Tobacco Issue Back in Congress
WASHINGTON (AP) - Anti-smoking members of Congress promised to move quickly and aggressively to revive legislation after the Supreme Court ruled that current law does not allow the government to regulate tobacco.
But Sen. John McCain, R-Ariz., who led the unsuccessful charge for tobacco legislation two years ago, also cautioned that, as in the past, overcoming resistance from the tobacco industry will not be easy.
McCain, just returned to the Senate after his unsuccessful run for the Republican presidential nomination, said he would like to see tobacco regulated but worried that tobacco companies, major sources of political contributions, ``are too powerful'' for that to happen.
Until Congress enacts legislation to limit campaign spending, he said Tuesday, ``I'm not optimistic we're going to get that done.''
Nonetheless, Rep. Henry Waxman, a leading proponent of anti-smoking legislation, said he was reintroducing a measure that would give the Food and Drug Administration authority to regulate tobacco as a drug.
``It is now our responsibility,'' Waxman, D-Calif., said.

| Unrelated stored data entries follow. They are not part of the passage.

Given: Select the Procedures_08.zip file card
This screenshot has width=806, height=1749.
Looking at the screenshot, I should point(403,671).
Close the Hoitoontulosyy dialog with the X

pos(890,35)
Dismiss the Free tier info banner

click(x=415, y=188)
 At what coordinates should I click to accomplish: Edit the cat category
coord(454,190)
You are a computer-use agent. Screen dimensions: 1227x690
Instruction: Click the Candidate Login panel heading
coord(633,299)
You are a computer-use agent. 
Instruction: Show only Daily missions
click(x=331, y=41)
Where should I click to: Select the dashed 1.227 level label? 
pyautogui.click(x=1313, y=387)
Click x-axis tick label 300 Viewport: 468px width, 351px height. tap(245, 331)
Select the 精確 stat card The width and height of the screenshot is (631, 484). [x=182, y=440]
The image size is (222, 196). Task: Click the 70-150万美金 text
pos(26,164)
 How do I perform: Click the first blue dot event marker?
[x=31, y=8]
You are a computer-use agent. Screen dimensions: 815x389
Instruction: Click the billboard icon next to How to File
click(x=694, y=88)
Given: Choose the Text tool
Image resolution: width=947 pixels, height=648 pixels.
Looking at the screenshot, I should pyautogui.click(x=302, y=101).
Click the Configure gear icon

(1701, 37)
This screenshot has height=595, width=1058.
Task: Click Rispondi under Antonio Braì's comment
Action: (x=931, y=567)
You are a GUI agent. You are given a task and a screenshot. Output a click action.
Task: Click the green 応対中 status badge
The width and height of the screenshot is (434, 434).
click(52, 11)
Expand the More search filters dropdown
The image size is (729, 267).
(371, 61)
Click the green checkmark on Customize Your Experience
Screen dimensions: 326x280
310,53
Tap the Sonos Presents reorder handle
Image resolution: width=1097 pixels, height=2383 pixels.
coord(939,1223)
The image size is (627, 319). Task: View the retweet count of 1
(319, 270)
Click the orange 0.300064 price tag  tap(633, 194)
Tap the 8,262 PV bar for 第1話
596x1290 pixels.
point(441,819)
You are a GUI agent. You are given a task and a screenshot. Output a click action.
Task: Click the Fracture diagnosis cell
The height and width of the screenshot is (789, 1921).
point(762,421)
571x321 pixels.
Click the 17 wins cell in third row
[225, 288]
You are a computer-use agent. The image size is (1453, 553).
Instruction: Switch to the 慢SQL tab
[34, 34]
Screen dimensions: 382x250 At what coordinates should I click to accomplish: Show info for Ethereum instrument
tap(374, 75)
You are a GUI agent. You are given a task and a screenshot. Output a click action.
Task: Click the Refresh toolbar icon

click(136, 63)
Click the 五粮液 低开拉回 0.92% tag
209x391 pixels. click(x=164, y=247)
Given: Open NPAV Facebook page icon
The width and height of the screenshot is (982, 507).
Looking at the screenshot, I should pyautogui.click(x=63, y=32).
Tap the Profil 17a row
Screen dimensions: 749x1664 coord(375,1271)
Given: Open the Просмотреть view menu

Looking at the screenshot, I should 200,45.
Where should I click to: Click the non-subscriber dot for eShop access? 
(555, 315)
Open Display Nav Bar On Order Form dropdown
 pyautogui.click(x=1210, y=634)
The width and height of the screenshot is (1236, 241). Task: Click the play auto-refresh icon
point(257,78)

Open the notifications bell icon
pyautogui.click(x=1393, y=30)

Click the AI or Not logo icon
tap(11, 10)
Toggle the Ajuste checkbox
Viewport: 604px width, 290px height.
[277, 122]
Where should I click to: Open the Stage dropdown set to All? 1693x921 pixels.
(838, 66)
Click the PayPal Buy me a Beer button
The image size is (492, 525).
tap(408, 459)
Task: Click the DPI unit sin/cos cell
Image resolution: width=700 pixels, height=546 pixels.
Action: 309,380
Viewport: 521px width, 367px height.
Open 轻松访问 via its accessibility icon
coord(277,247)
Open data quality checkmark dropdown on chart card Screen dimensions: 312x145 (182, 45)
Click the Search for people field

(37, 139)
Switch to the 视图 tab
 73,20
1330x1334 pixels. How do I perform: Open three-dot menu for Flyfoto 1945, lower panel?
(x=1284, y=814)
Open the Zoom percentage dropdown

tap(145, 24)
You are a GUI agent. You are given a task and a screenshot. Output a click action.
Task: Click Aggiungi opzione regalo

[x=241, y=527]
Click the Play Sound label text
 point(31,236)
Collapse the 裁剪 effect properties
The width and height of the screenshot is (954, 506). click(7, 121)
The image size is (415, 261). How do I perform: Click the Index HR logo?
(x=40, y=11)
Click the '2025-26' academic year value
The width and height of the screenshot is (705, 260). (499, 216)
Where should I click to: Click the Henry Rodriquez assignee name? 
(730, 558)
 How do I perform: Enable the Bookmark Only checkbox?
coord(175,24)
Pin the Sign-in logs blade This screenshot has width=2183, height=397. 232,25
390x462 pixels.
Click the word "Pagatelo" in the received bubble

In the Senate, Sen. Jack Reed, D-R.I., said he was introducing legislation giving the secretary of health and human services the authority to regulate the manufacture and distribution of tobacco products. Sen. Edward Kennedy, D-Mass., said the Senate ``should be able to act expeditiously to grant the FDA the full authority it needs.''
President Clinton also weighed in from India, urging Congress to move swiftly. ``If we are to protect our children from the harms of tobacco, Congress must now enact the provisions of the FDA rule.''
The Supreme Court, in its 5-4 decision Tuesday, said the FDA was exercising an authority not granted by Congress when it reversed a decades-old policy in 1996 and sought to crack down on cigarette sales to minors.
Former Surgeon General C. Everett Koop, an anti-smoking crusader, today rejected a key point that Justice Sandra Day O'Connor made in writing the court's decision. She noted the FDA has concluded that smoking is dangerous and said that if the agency had power over cigarettes, the law ``would require the FDA to remove them from the market entirely.''
``That is absolutely not true,'' Koop said on ABC's ``Good Morning America.'' ``The Public Health Service knows that if we were to take away tobacco from 49 million addicts right now, we would have a medical problem of unbelievable proportions.
``I wish the Supreme Court knew a little more about addiction and the federal government's Public Health Service,'' Koop said.
Any effort to regulate the tobacco industry faces strong obstacles in Congress, as witnessed two years ago when the Senate defeated an ambitious plan championed by McCain that would have raised $516 billion over 25 years from increased prices for cigarettes, bolstered anti-smoking campaigns and given the FDA authority to regulate nicotine.
The McCain bill had majority support but fell three short of getting the 60 votes needed to overcome a filibuster. Many Republicans said they couldn't accept it because the bill, by increasing the price of a pack of cigarettes, violated their promise not to impose any new taxes.
It may be even more difficult to pass a tobacco bill in this presidential election year, although both major party candidates favor congressional action to further restrict tobacco.
A statement from the campaign of Texas Gov. George W. Bush, the presumptive GOP presidential nominee, said Bush believes ``decisions about tobacco regulation should be made by Congress and state legislatures'' and ``that Congress should pass tough laws to keep tobacco out of the hands of kids similar to strict anti-teen smoking laws he advocated and signed in Texas.''
His presumed Democratic opponent, Vice President Al Gore (news - web sites), said, ``It is time for the Republican Congress and George Bush to show their independence from 'big tobacco' and do the right thing by passing legislation that has had bipartisan support.''
The initial reactions on Capitol Hill to the Supreme Court ruling indicated that new anti-tobacco legislation would be far more modest, focusing on giving the FDA regulatory power.
Sen. Bill Frist, R-Tenn., a physician who co-sponsored the 1998 bill with McCain, would consider introducing legislation based on the FDA portion of the larger bill, said his spokeswoman, Margaret Camp.
Senate Majority Leader Trent Lott, R-Miss., who has final say about what gets to the Senate floor, said he was ``not one of those'' who believes the FDA should have control over tobacco.
``I don't think they do a very good job with what they're doing now without more requirements being dumped on them,'' Lott said.